Agora, uma virada começa a ser desenhada dentro da Universidade de São Paulo. A chamada Pocket-Fab — uma fábrica de chips de bolso — rompe a lógica dos megacomplexos industriais. Em apenas 150 metros quadrados, com investimento de R$ 89 milhões, o projeto nasce com ambição de produzir milhões de unidades por ano e, sobretudo, de ser replicado. A meta é clara: espalhar polos pelo país e construir autonomia tecnológica.

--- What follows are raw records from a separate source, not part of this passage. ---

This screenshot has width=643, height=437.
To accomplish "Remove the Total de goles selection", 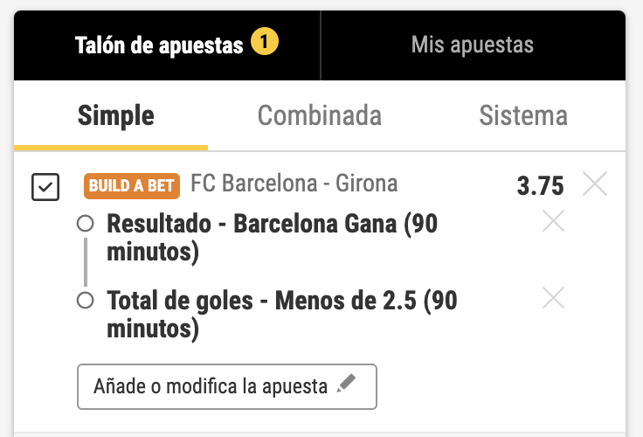I will coord(553,299).
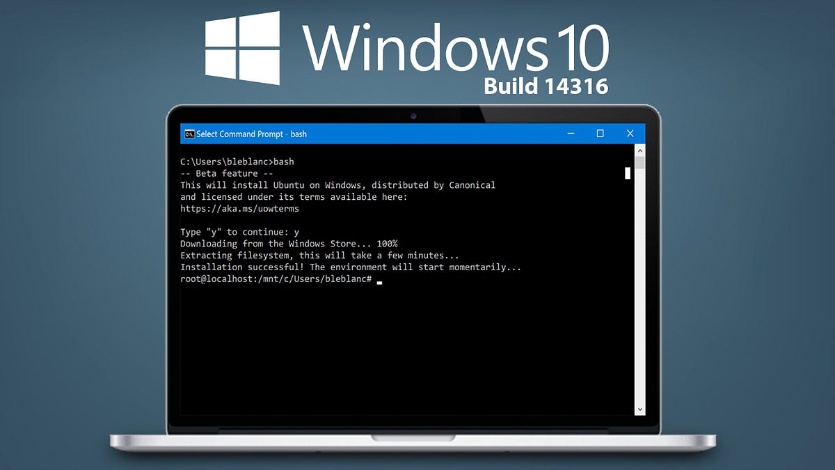Select the blinking cursor at the bash prompt
835x470 pixels.
(378, 281)
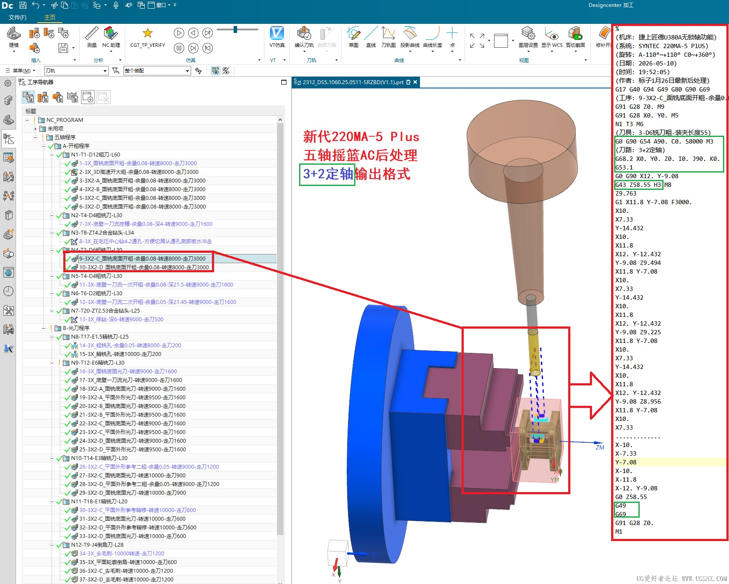The height and width of the screenshot is (584, 729).
Task: Click the 测量 measure ruler icon
Action: (x=91, y=33)
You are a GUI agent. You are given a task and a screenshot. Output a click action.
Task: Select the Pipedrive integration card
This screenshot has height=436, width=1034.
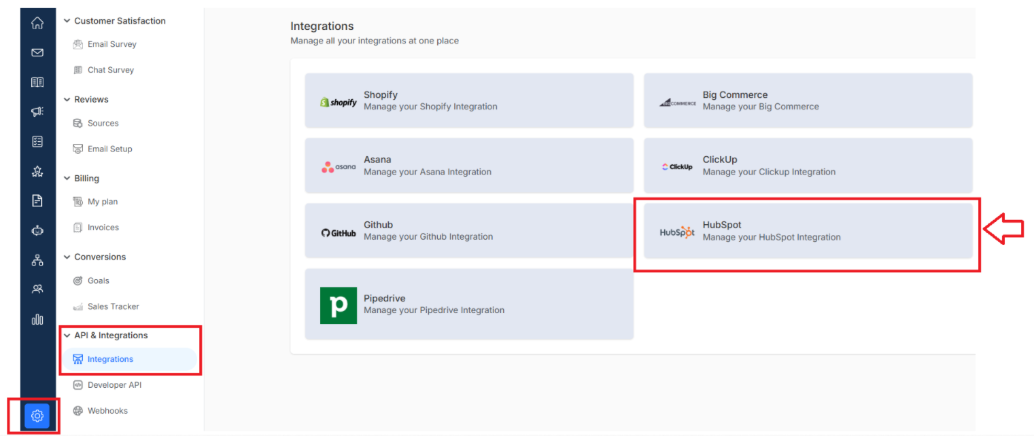point(469,304)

O conceito é simples e poderoso: levar a indústria até onde está a demanda. Não se trata apenas de fabricar chips, mas de reorganizar o mapa produtivo brasileiro. Há insumos, há energia, há conhecimento. Falta articulação.

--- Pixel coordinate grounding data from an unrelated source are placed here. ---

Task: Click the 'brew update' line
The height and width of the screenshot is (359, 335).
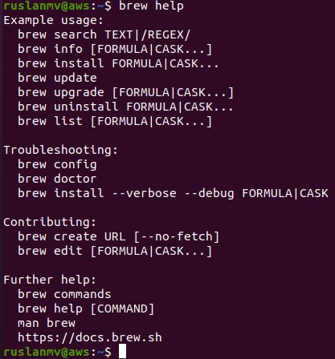Action: click(x=57, y=78)
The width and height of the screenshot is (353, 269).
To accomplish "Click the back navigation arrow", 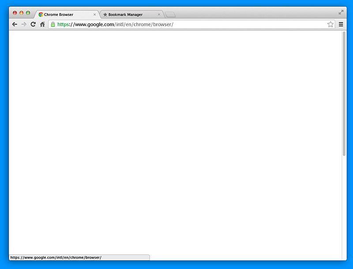I will click(15, 24).
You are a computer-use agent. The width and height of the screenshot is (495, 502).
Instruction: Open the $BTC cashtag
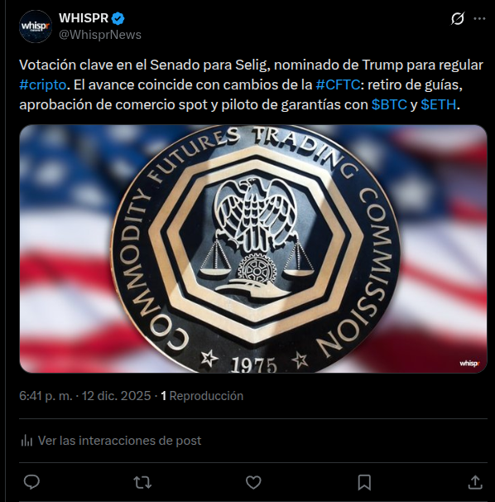(x=389, y=104)
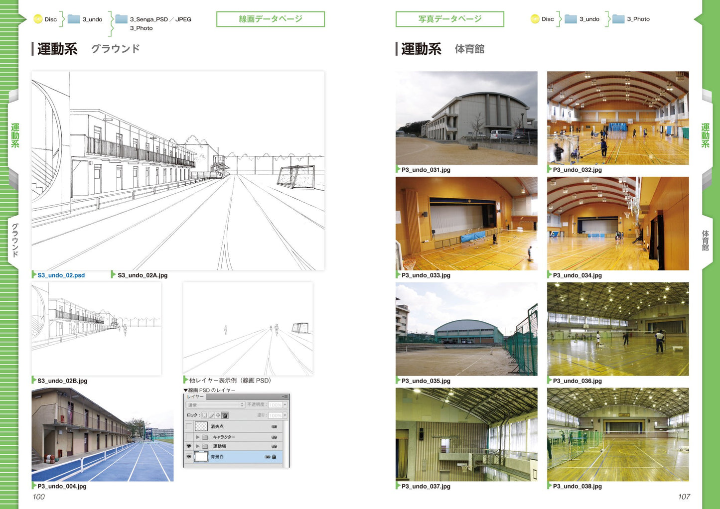Hide the 運動場 layer group eye
The image size is (720, 509).
[189, 446]
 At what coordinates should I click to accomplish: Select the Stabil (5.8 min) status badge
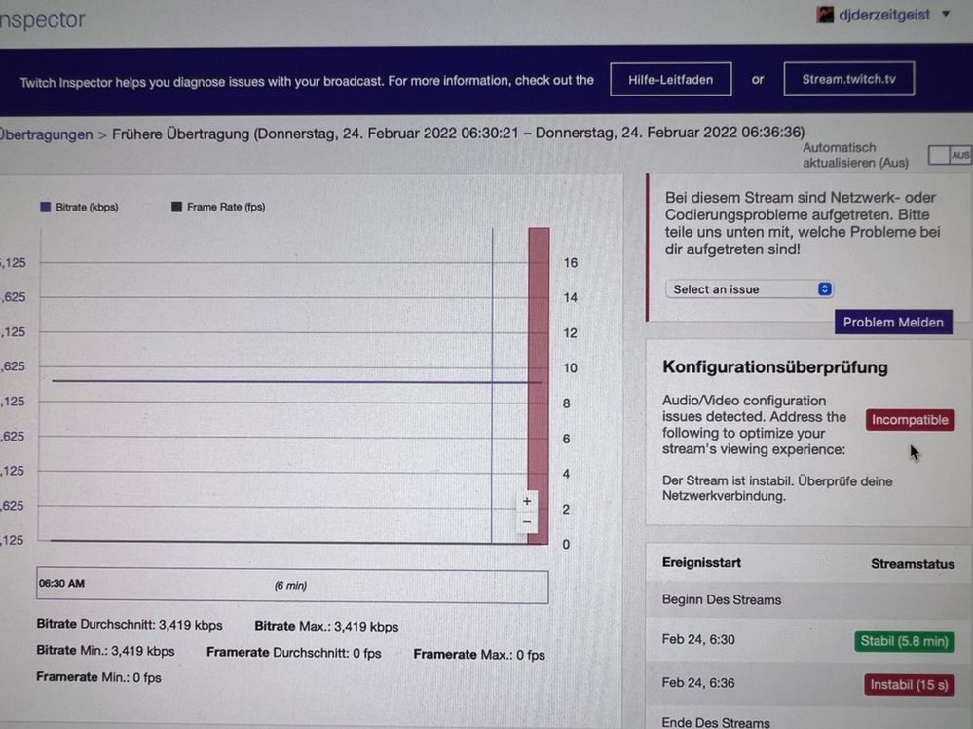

A iniciativa já nasce conectada ao setor produtivo. A Federação das Indústrias de São Paulo e o Senai entram como parceiros para alinhar as Pocket-Fabs às necessidades reais do mercado — um elo essencial para transformar pesquisa em escala industrial.
É aqui que entra o Rio Grande do Norte.
O estado reúne condições estratégicas: matriz energética competitiva, potencial logístico, vocação industrial em expansão e, não menos importante, capital humano em formação. Mas oportunidade, na política e na economia, não bate duas vezes à mesma porta.
Se a Pocket-Fab é o embrião de uma nova política industrial, o RN precisa se colocar na mesa — e rápido. Governantes, bancada federal, setor produtivo e academia têm diante de si uma agenda objetiva: pleitear uma dessas unidades, atrair investimentos associados e inserir o estado na cadeia global de tecnologia.
A Federação das Indústrias do Rio Grande do Norte pode capitanear muito bem essa iniciativa.
Linha ocupada
Flávio Rocha se filiou ao Partido Novo e transferiu o domicílio eleitoral para o Rio Grande do Norte. A informação é do presidente estadual da legenda, Renato Cunha Lima Filho. A sigla ainda busca entendimento com o PL para lançá-lo ao Senado no campo da direita. Difícil. A linha já está ocupada por Styvenson Valentim e Coronel Hélio.
Peito catolaico
Bibi Costa decidiu disputar uma vaga na Assembleia Legislativa após o deputado estadual Vivaldo Costa, seu irmão, confirmar que não tentará a reeleição. O ex-prefeito de Caicó afirma que a decisão passa pela lealdade política e pela necessidade de manter a representação do Seridó.
— Se Vivaldo fosse candidato, a vaga era dele — disse à 95 FM Caicó.
Zap oficial
Rogério Marinho acionou a Justiça Federal contra a União e o ex-ministro Fernando Haddad. Pede, em ação popular, a suspensão imediata do disparo de mensagens personalizadas via WhatsApp, com uso da estrutura do Gov.br, sobre a isenção do Imposto de Renda para quem ganha até R$ 5 mil. O senador alega desvio de finalidade e afronta aos princípios da legalidade, impessoalidade e moralidade administrativa.
Vendedor de sonhos
O partido Avante anunciou que o escritor e psiquiatra Augusto Cury, de 67 anos, é pré-candidato à Presidência da República.
— Meu objetivo é contribuir para a construção do Brasil dos nossos sonhos — disse Cury, sem demonstrar grande ansiedade pelo cargo.